Presenter’s Biography: Deborah List PhD, MPH is public health faculty at Fairfield University, where she teaches on public health and social justice. She works on student accessibility across campus and has a collaborative grant with a nursing colleague to look a holistic care in food pantries funded by AACN/CDC. 

II. “My BOSS Network”—A Conceptual Framework for Developing Social Capital as a Key Approach to Achieving Health Equity 

Abstract: Despite a strong imperative amongst health policy makers, communities, health systems and thought leaders to achieve health equity, the increasing health disparities suggests a gap yet to be effectively addressed. Who has a seat at the table? Achieving health equity requires the development and sustenance of a diverse healthcare workforce. There is a critical need to clearly define upward mobility pathways for marginalized individuals who often feel excluded from influential informal networks. The ability to effectively network outside one’s social bond may directly influence their perceived capacity to professionally and economically advance in society. Regardless of socio-economic status, empowering individuals to connect with the community creates linkages and inclusion in systems that influence health outcomes. This presentation will discuss a model approach to increase capacity-building skills of individuals from underserved communities to strategically create strong social bridges and linkages; and purposefully build an effective network. Lessons drawn from a 10-months AmeriCorps service experience about the value of the intersectionality of social capital, civic engagement and health equity inform the development of a conceptual framework-- “My BOSS Network” and will drive the design of interventions that evaluate individuals perceived capabilities to leverage their social capital to gain a seat at the table and contribute to policy decisions that impact the health outcomes of their communities. 

Presenters: 
Selina A. Osei, MD, MPH, MBA, Founder, ThinkTank Unit / Medicaid ACO Project Coordinator, Massachusetts General Hospital (Population Health Mgmt. Department) / Chair, Membership & Communication Committee, NAHSE CT / AmeriCorps Alumni, Health360, Inc. 
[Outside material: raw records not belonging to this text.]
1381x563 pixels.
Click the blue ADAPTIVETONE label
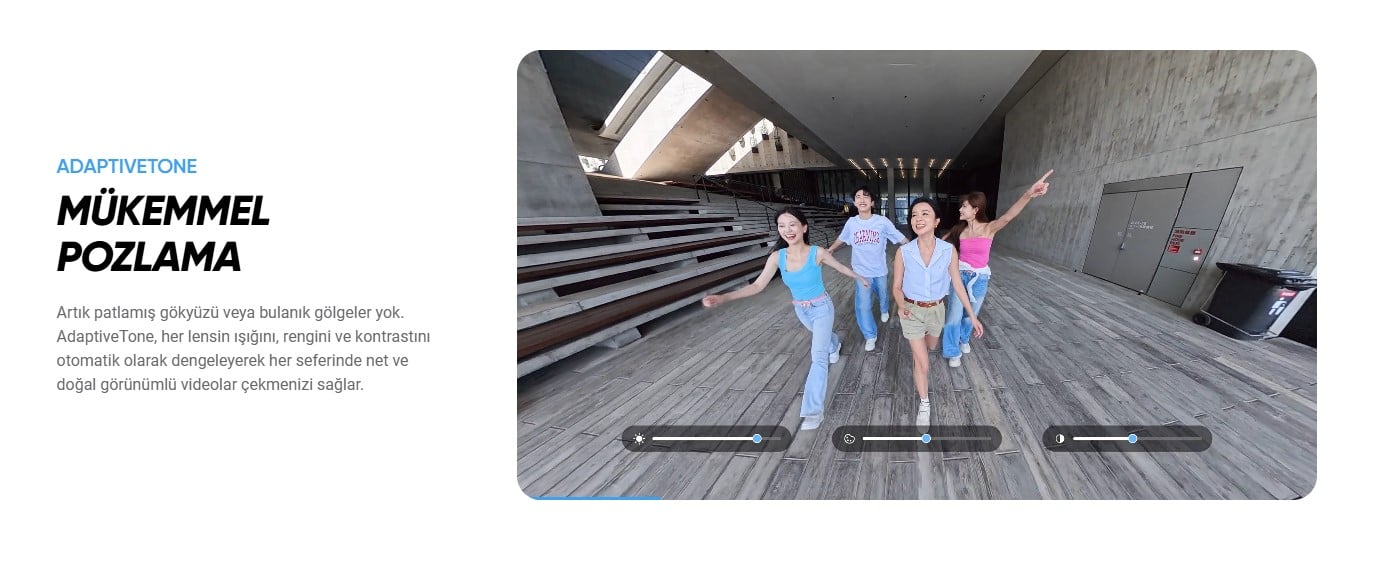click(127, 166)
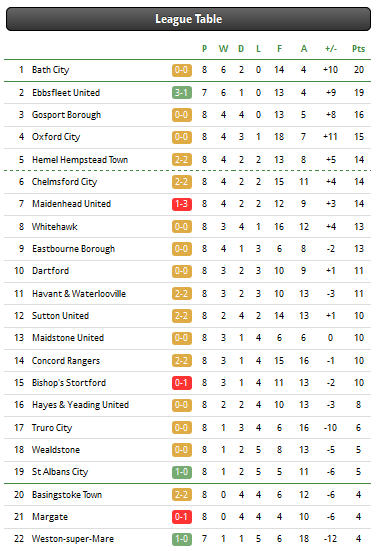Click Bishop's Stortford's red 0-1 badge
The image size is (376, 551).
182,383
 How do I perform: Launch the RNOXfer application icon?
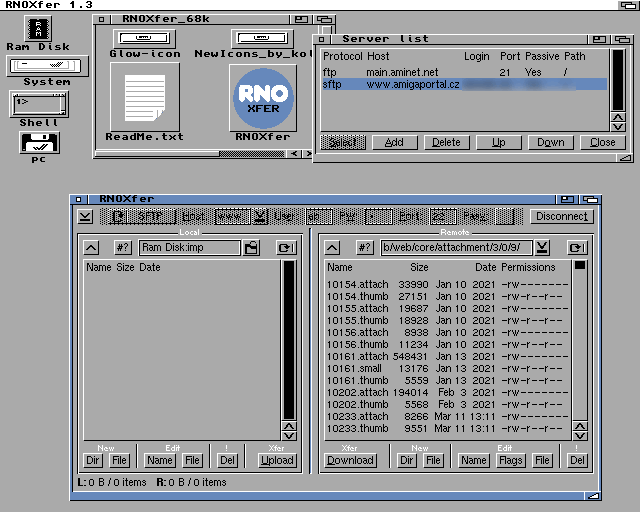click(x=262, y=98)
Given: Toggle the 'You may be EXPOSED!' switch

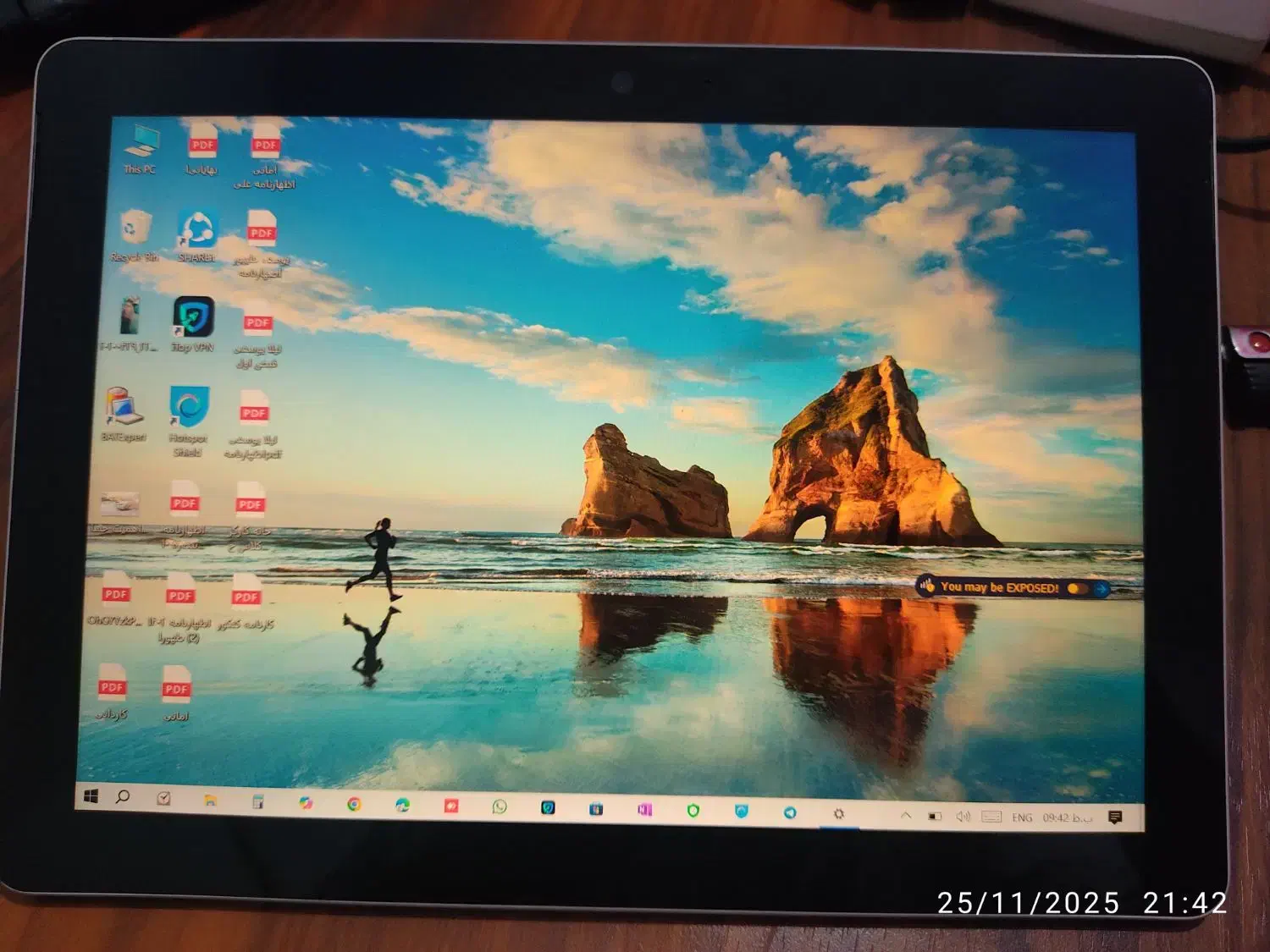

Presenter’s Biography: Selina A. Osei is a Public Health Practitioner who works with Massachusetts General Hospital (MGH)’s Population Health Management department on Medicaid Accountable Care Organization (ACO) programs. Selina aspires to work within the space of global health systems delivery design targeting resource-poor communities. With a purpose driven goal to achieve health equity so that everyone can have the opportunity to live up to their full potential, Selina also serves as the incumbent Communications & Membership Committee Chair for the Connecticut Chapter of the National Association for Health Service Executives (NAHSE). As a community organizer, AmeriCorps Alumni, and past student Ambassador for UNESCO, Selina is passionate about serving her community through volunteerism in her spare time. Selina graduated from University of Connecticut with a B.S in Chemistry, University at Albany School of Public Health with an MPH, earned her MD as an international medical graduate and pursued an MBA in business management from Davenport University to best achieve her purpose driven goals.